[Saved data entries]
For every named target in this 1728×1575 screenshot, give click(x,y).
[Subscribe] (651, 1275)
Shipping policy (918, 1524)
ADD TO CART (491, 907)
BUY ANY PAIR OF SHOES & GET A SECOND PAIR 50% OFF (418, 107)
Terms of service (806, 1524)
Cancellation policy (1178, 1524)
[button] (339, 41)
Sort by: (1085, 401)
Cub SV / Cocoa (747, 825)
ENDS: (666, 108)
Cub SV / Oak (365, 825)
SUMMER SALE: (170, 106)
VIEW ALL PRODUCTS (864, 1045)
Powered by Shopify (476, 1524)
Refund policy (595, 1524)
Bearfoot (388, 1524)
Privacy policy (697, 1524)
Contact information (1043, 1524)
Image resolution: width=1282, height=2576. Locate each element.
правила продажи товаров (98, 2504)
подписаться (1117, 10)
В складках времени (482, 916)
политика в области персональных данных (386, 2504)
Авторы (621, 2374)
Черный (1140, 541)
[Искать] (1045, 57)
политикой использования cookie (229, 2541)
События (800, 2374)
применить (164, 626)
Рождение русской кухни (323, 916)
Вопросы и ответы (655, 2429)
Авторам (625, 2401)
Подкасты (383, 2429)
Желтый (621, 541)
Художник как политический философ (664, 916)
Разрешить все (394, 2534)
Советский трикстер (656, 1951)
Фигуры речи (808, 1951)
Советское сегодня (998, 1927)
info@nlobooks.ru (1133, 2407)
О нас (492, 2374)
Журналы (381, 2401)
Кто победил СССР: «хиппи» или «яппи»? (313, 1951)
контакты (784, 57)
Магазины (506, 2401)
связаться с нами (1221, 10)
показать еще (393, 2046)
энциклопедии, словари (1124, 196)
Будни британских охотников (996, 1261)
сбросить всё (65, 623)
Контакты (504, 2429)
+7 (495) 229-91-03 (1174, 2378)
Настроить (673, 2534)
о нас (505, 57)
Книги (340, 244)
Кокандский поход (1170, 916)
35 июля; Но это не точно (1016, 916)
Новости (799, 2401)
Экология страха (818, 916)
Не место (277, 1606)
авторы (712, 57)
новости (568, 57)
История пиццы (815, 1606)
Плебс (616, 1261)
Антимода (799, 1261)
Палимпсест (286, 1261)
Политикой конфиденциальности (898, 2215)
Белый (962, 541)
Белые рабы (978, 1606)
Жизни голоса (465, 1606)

- Instructions for the task
Look above for the line holding "Contact information (1043, 1524)". Print it and every line after it, exactly, through the line holding "о нас (505, 57)".

- Reply to the exercise
Contact information (1043, 1524)
Image resolution: width=1282, height=2576. Locate each element.
правила продажи товаров (98, 2504)
подписаться (1117, 10)
В складках времени (482, 916)
политика в области персональных данных (386, 2504)
Авторы (621, 2374)
Черный (1140, 541)
[Искать] (1045, 57)
политикой использования cookie (229, 2541)
События (800, 2374)
применить (164, 626)
Рождение русской кухни (323, 916)
Вопросы и ответы (655, 2429)
Авторам (625, 2401)
Подкасты (383, 2429)
Желтый (621, 541)
Художник как политический философ (664, 916)
Разрешить все (394, 2534)
Советский трикстер (656, 1951)
Фигуры речи (808, 1951)
Советское сегодня (998, 1927)
info@nlobooks.ru (1133, 2407)
О нас (492, 2374)
Журналы (381, 2401)
Кто победил СССР: «хиппи» или «яппи»? (313, 1951)
контакты (784, 57)
Магазины (506, 2401)
связаться с нами (1221, 10)
показать еще (393, 2046)
энциклопедии, словари (1124, 196)
Будни британских охотников (996, 1261)
сбросить всё (65, 623)
Контакты (504, 2429)
+7 (495) 229-91-03 (1174, 2378)
Настроить (673, 2534)
о нас (505, 57)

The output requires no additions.